Walk into any medical marijuana clinic, and the feeling inside isn't one of calm and tranquility. With the still murky laws and "Wild West" feel of the whole operation, a customer wouldn't be shocked if suddenly, in the middle of shopping for the dankest of medicinals, a bunch of police officers came storming through the doors with their guns drawn. It just goes with the territory for now. But expecting that kind of thing while shopping in a health food store seems, frankly, ridiculous.
Yet that's what customers at Rawesome Foods in Venice were treated to back in 2010, when four officers raided the joint, guns drawn, and stormed the aisles before eventually finding the prize they were looking for in the store's walk-in refrigerator: jugs of raw milk. The jugs were wanted because of the so-called "unsanitary conditions" which they were found, a slick way of saying that they were being sold without a regulatory permit from the state.
Thus is the state of raw milk in California.
For six years, Rawesome was "getting away with" selling customers raw milk. While the fate of store owner James Stewart is still up in the air, last week saw the legal conclusion to one end of the raw milk supply chain, when farmer Sharon Ann Palmer of Healthy Family Farms in Santa Paula -- where Rawesome got their milk -- pled guilty, leaving her with $1,300 in fines to pay and 40 hours of community service to participate in.
Which all begs the question: Why the fuss?

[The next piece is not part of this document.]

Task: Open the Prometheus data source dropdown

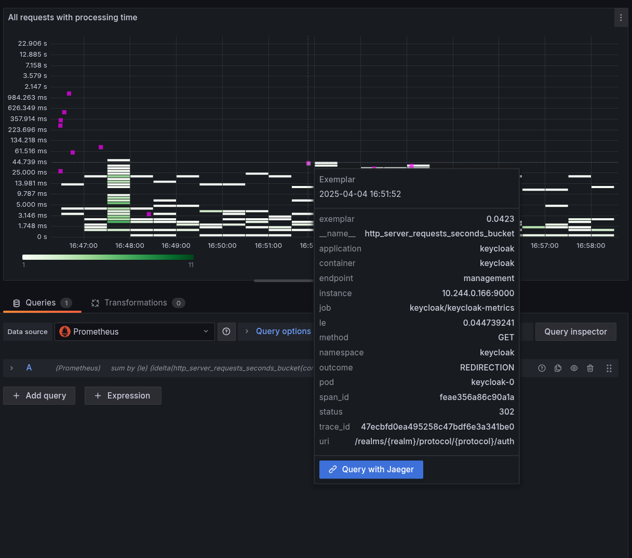Action: pyautogui.click(x=135, y=331)
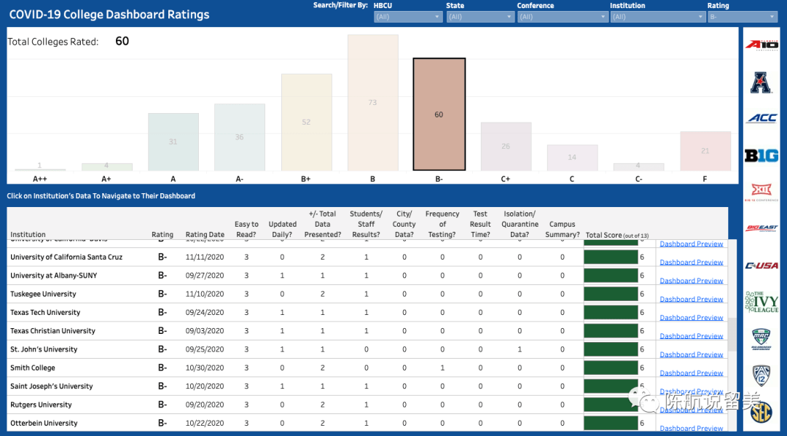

While California is one of the 10 states where raw milk is legally sold through retail means, the above story proves that hopes of it becoming as normalized as "ordinary" (read: pasteurized and processed) milk is quite a ways away. (Let's start thinking in those terms as soon as officers with guns drawn aren't raiding stores.) Why has this become such a divisive issue? As usual, there are two basic sides to the argument.
On the one end are the government regulators who are in the position of keeping consumers from getting sick. Which, of course, is a good thing. The problem with this, however, are the same problems that come with any bureaucracy, with the red tape, and the lengthy trials of approving new foods, and the fines, and permit fees, and so on and so forth. All things that are not entirely conducive to new, homegrown, non-corporate farmed products. But still, it would make sense if the risks of raw milk were as great and terrible as the FDA would have us believe:
Drinking raw (untreated) milk or eating raw milk products is "like playing Russian roulette with your health," says John Sheehan, director of the Food and Drug Administration's Division of Dairy and Egg Safety. "We see a number of cases of foodborne illness every year related to the consumption of raw milk."

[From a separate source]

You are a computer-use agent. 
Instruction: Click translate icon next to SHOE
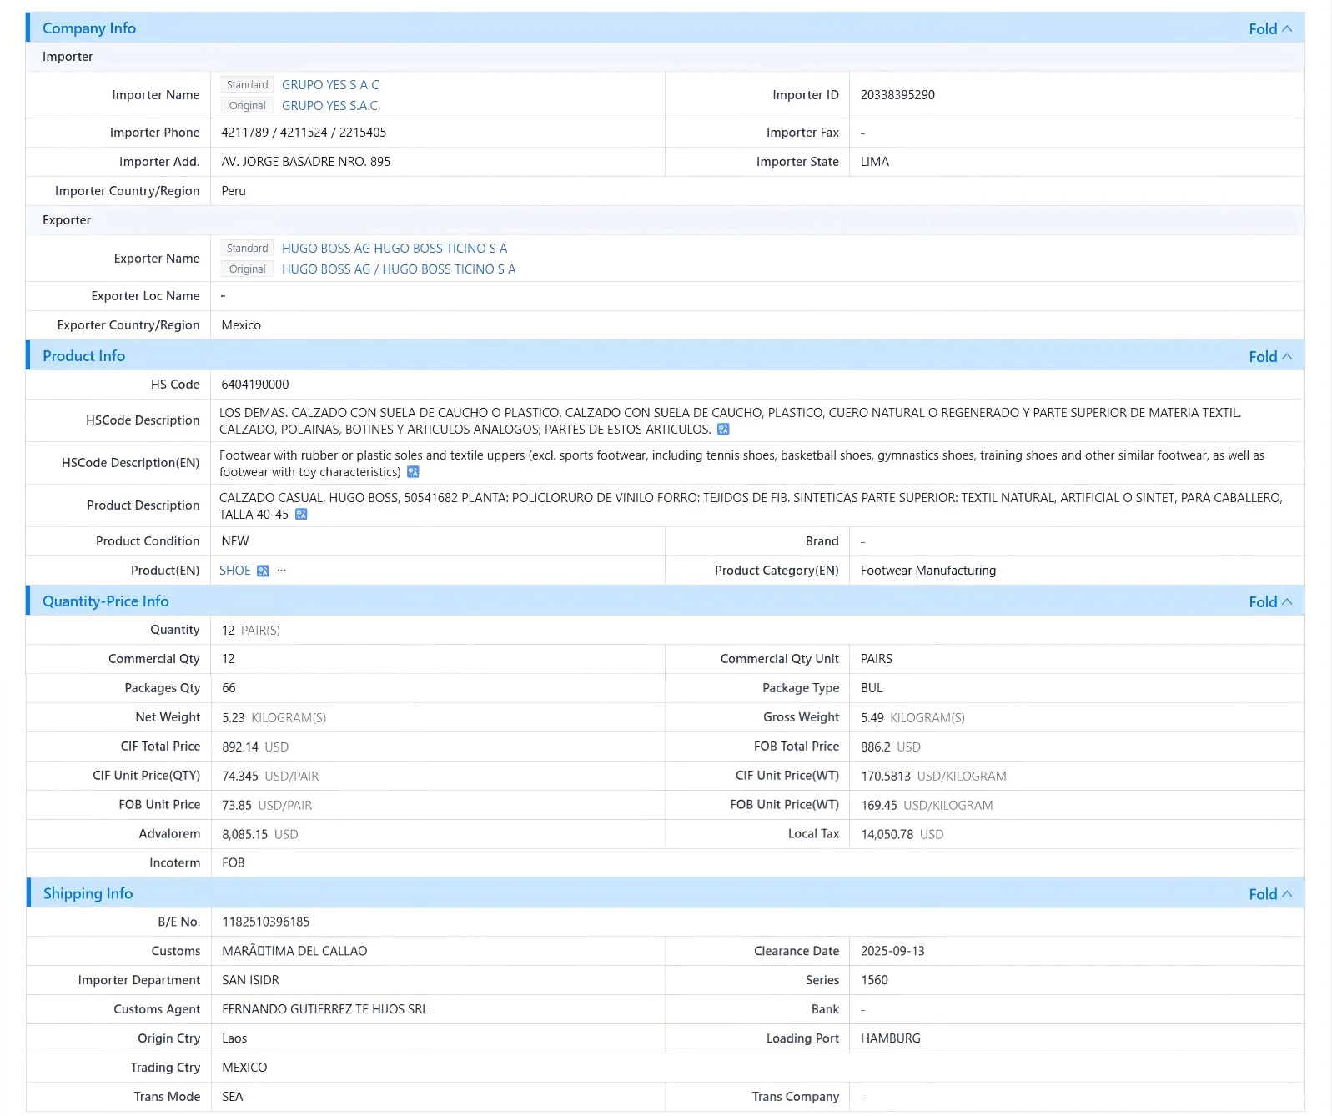pos(263,571)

However, disputing that claim is the other side of the arguing aisle: The health food consumers and stores.
According to RealMilk.com, raw milk actually contains components that assist in killing pathogens, prevents pathogen absorption into the intestinal wall, and strengthens the immune system, all natural benefits of milk that are greatly reduced if the product undergoes pasteurization. In fact, they go on to say, while there have been cases of raw milk causing illnesses, a consumer is 515 times more likely to get sick from deli meats, and 29 more likely to actually get sick from pasteurized milk. (Another big plus in the raw milk side of things are the countless testimonials from health foodies that it actually tastes way better than the processed stuff. But that's more of a "preference" than "fact.")

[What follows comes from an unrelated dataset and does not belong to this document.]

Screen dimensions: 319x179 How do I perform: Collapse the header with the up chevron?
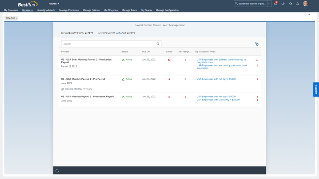pyautogui.click(x=309, y=15)
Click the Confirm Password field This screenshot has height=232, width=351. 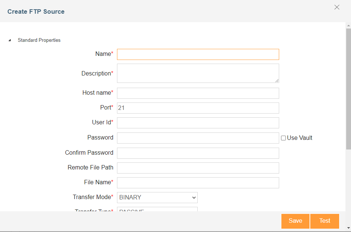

Essentially then, it's our scientist versus your scientist. Which puts us in a bit of a pickle.
Of course being exposed to a substance that makes you sick isn't in everyone's best interest -- the healthcare debate, hopefully, has made reasons why clear -- so, the FDA is simply doing its due diligence with their stringent regulations. But on the other hand, is processing really the answer when it comes to the perfectly fine-as-is-for-centuries-and-centuries dairy product, especially if it removes some of the natural benefits? With advanced farming methods, better testing and refrigeration techniques, and just a better understanding of raw milk, is it possible that we're over-pasteurizing things just because that's The Way Things Have Been?